Castilla, asegura Vidal, está conectado con el mismo sentir: “Manuel, para nosotros, fue el primer poeta amerindio. La sensibilidad y profundidad de su obra es lo que la caracteriza. Cada vez que tuve que vivir en otro país, fueron ellos dos los que lograban hacerme sentir el hogar cerca, me hacían volver a casa”.

Para Aldazábal, ambos tienen una faceta innovadora y vanguardista: “Sin embargo, siempre tuvieron el oído atento a la cultura popular y a las bases de su lugar. Hay un antes y un después en la música a partir de las composiciones del Cuchi y un antes y un después en la poesía del norte a partir de la producción de Castilla. Juntos lograron una obra de una perfección asombrosa”.

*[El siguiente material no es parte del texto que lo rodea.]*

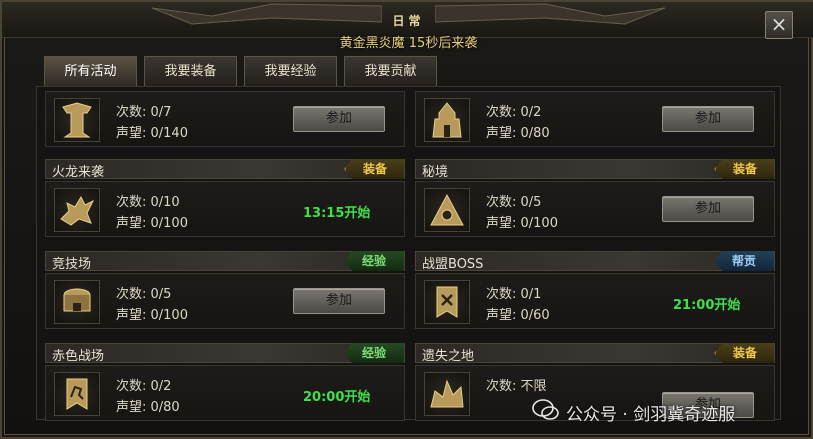 The image size is (813, 439). I want to click on activity-name: 秘境, so click(436, 172).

En la misma línea, Santiago Sylvester ubica a ambos artistas en la llamada literatura de la tierra. “Por separado o en sociedad, ambos se sumaron espontáneamente a esa corriente que cruzó toda América latina. Esa línea vino a celebrar el mito de la naturaleza y las tareas rurales. La poesía de Castilla recorre deliberadamente el paisaje, su gente, su flora y fauna y sus costumbres para construir un lugar de pertenencia. Y la música de Leguizamón, por las características propias del folklore, hizo el mismo recorrido”, relata el autor de más de una veintena de poemarios, libros de cuentos y ensayos.

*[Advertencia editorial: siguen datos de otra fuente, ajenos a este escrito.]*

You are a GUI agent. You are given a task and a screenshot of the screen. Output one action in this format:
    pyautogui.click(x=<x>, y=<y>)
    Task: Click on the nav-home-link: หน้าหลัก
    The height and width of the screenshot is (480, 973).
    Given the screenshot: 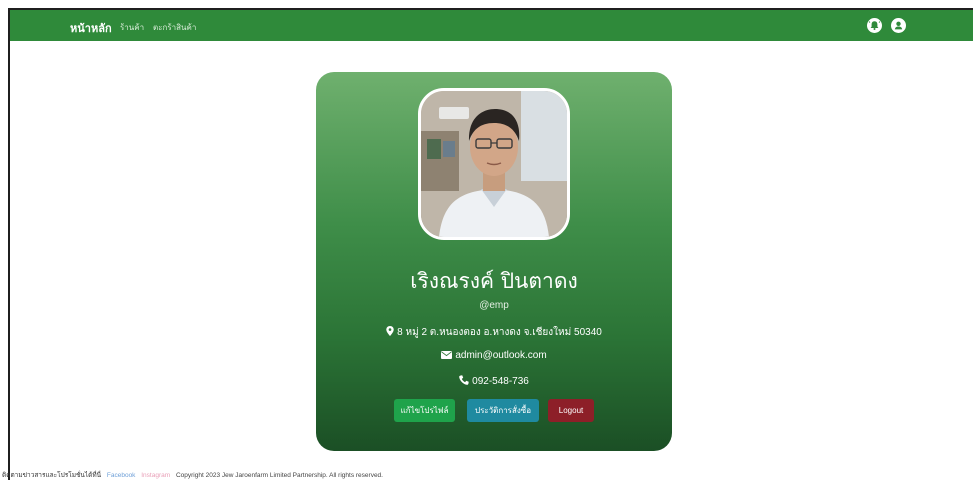 What is the action you would take?
    pyautogui.click(x=91, y=28)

Leguizamón y Castilla tenían con la muerte –expresado por ellos mismos– un vínculo de gran naturalidad. El primero solía recitar que “siendo la muerte un hecho tan universal, debe ser para el hombre un gran beneficio”; el segundo escribió: “Un día estaré muerto. Y a pesar del olvido que cubrirá mi nombre, sin quererlo, en una tarde azul, has de rezar mis versos”. Ambos postulados parecen irrefutables.